Using random data may lead to unrepeatable results. You can mitigate this by logging (or otherwise recording) every random choice you make, and then playing those choices back. That could be as easy as recording the initial seed to your random number generator, assuming your data does not change over time.
It can be hard to write tests in a general enough way to deal with arbitrary, randomly selected data. This is the harder problem. Choosing a different random integer is one thing; choosing a different user (with properties that vary from one user to the next) is something else. Consider how a test works in the abstract: it chooses some inputs, applies them to a function, and then verifies that the result is correct. There are a few ways to approach that:
- The developer precalculates the expected result and hardcodes it into the test. That only works if the developer decides on the inputs ahead of time.

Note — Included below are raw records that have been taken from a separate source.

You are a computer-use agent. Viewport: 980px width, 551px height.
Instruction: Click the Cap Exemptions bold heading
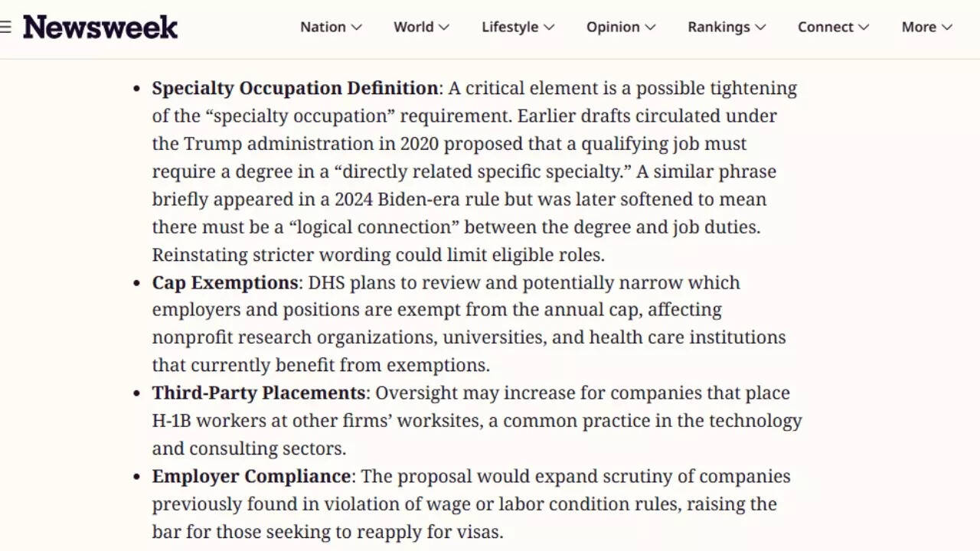pyautogui.click(x=224, y=282)
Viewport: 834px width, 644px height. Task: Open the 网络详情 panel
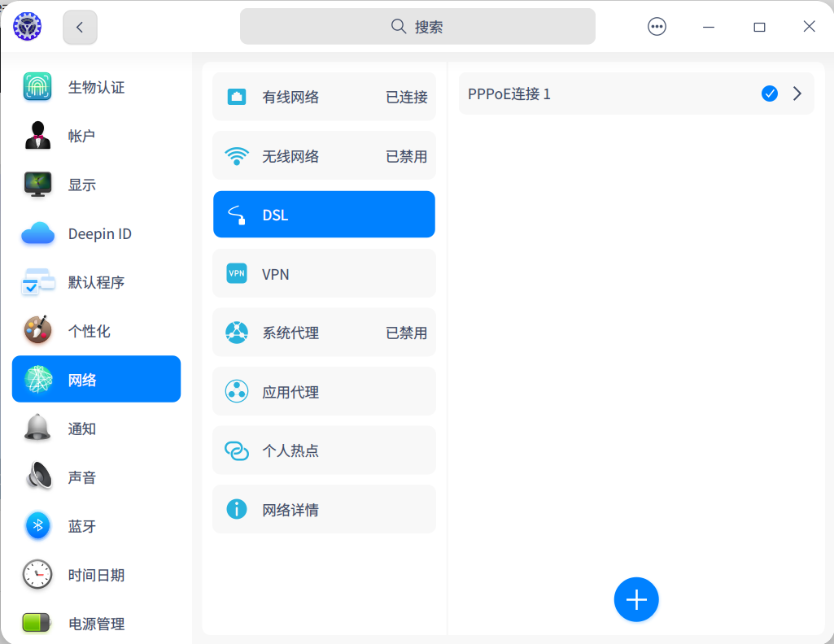point(324,509)
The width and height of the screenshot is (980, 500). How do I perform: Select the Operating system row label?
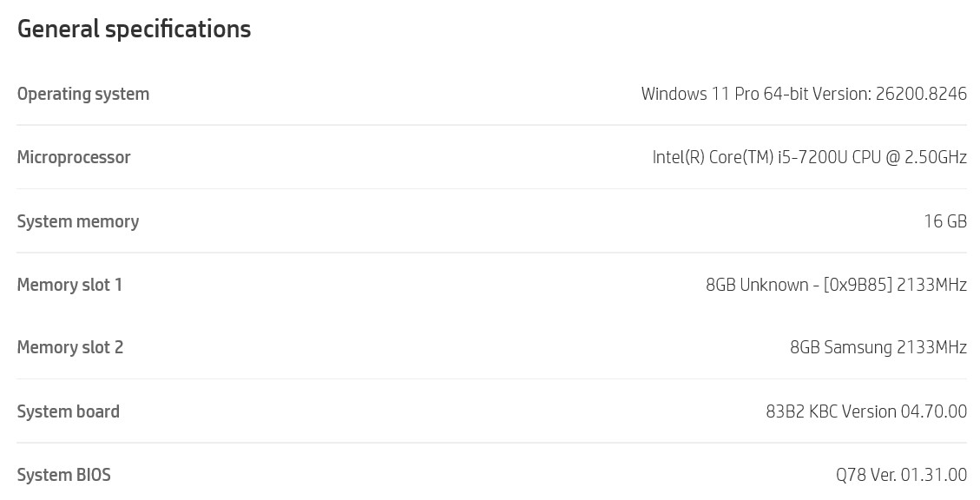83,95
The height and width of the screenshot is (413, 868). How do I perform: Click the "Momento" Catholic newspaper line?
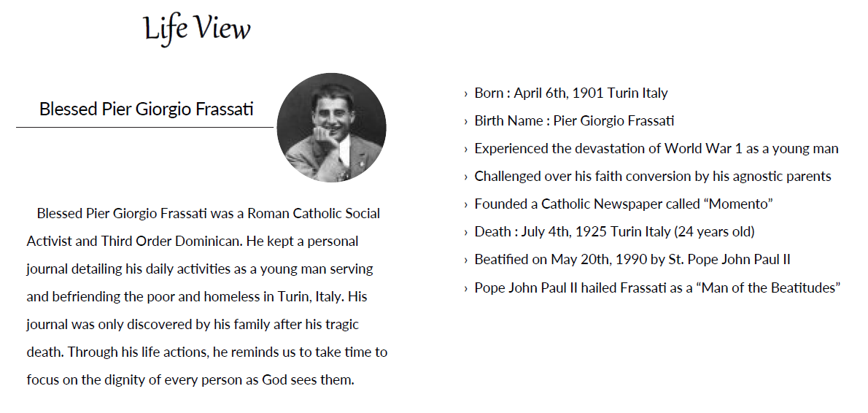pos(624,204)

- The test uses the inputs to calculate the expected result, and then compares that to the actual result. If the test can use arbitrary (random inputs), this means the test needs to replicate a lot of the logic in the system under test. This is almost certainly not what you want, especially for a complicated system. You are just as likely as the developer to implement a complicated algorithm in a buggy way.
- The test uses some other means of verifying that the result matches the input. Sometimes there are shortcuts, or at least alternatives, you can take to verify a result. As a naive example, if a system sums a list of numbers, you might verify the result but subtracting the list from the sum, and then checking whether the new result is zero. Most systems cannot be tested this way.
A good place to use randomly selected data is in a comparator test, where you compare two versions of the same system using the same inputs. A comparator test will not tell you whether a system is correct, but it will help you find changes in behavior. That might be something for you to consider.